Competitions are open to entrants of all ages and abilities. 

Entrants will not solicit votes under any circumstances. Encouraging members to join the forum in order to vote for a particular entry will be considered cheating and in such instances the entry will be disqualified. 

Users and entrants should remain respectful of their own and other entries at all times.


----------



## mstx

Is everyone ok with this one?


----------



## melysion

well i think its cute


----------



## mstx

thanks Alli

Edited:

It has come to my attention that some people have already finished the other contest that Allie was doing and would like to enter that graphic. So I will accept 10 graphics from Allies contest (#56).


----------



## Gypsy Girl

Hi, everyone! Long time no see. Here's my contribution to the contest. I hope it's ok that I did a looser interpretation of "cowgirl kitty." She looked like she was dreaming of a far-off place. Adorable cat, by the way.  










Thanks, Megan for making it open to the previous picture!


----------



## DesnBaby

I'm doing this for fun, I'm not entering and I'll work on the other graphic too  .


----------



## kitkat

Kate - Really like the colors in there.

Des - I love that Wanted theme. Why aren't you entering :?:


----------



## melysion

Both very cute graphics and I'm glad the original pic worked ok for some people after all.

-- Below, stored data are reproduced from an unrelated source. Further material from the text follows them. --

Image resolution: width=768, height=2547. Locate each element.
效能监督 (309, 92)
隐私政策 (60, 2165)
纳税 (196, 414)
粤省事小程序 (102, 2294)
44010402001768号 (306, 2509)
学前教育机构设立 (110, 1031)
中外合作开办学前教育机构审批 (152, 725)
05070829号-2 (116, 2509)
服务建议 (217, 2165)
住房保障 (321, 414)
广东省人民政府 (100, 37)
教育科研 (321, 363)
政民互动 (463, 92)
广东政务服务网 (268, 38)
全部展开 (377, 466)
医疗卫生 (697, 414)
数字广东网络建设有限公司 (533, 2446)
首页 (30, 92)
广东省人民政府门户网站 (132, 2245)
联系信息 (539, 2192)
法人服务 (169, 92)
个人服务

Des, I look forward to what you are going to do with the other pic too.


----------



## DesnBaby

Thanks, like I said above I'm only doing it for fun.


----------



## Megan1216




----------



## mstx

One week left ladies!!!! Does anyone else have an entrie???


----------



## BoscosMum

I have started on a photo from the original thread.

My idea was very similar to what Des already posted.
With the WANTED poster.
Hmmmmm...now I am not sure what to do.


----------



## melysion

Well - Des hasnt actually entered the competition Dawn ...


----------



## BoscosMum

Here we go...


----------



## marie73

Is that sassy little cowgirl kitty winking? 

That's wonderful!!


----------



## Megan1216

BoscosMum said:


> Here we go...


 That is beautiful!


----------



## dmcwlvssr

Beautiful!!! very clever everyone


----------



## BoscosMum

Fank U berry much!


----------



## mstx

ok ppl we need more entries!! We have 3 so far!!! Remeber you can post the ones that you did for Allies contest (#56) Please lets get some more enties!!!!


----------



## Bandit_X

Here's my first contribution to the Graphics Contest:

"Campfire cowgirls"
--I tried to imagine where you would find a cat in the Old West, and the most logical place seems to be by the camp fire. Think of looking through the fire's glow at a cozy pair of cowgirl kitties, reflecting on the Old West.


----------



## LadyNeko

Wooo, I finally got Photoshop on my new computer  

Awww, someone already did the WANTED poster idea .... need new idea now XD *ponderponder*


----------



## mstx

Des isnt entring that one.....


----------



## Jeanie

LadyNeko, I'm so glad you are entering! Bandit X...Nice job!


----------



## Bandit_X

Well thank you. It's maybe the 4th time I've ever used Photoshop...


----------



## mstx

* Only Six days left till the end of the contest! Tuesdays the last day to enter your art work!  *

*Remeber that you can still use the other picture of Izzabella if you have already started that picture!!*


----------



## Megan1216

Bandit, that is really good!


----------



## mstx

We really need some more entries!!!!! Please let me know if I need to extened the deadline so we can get more people to enter


----------



## DesnBaby

Not entering, but made for fun  :


----------



## mstx

Tomorrow afternoon is the last day to put in your enteries!!! You can put in more than one if you like!! So far we have 4.


----------



## mstx

Contest is done and now for the voting in the Lounge


----------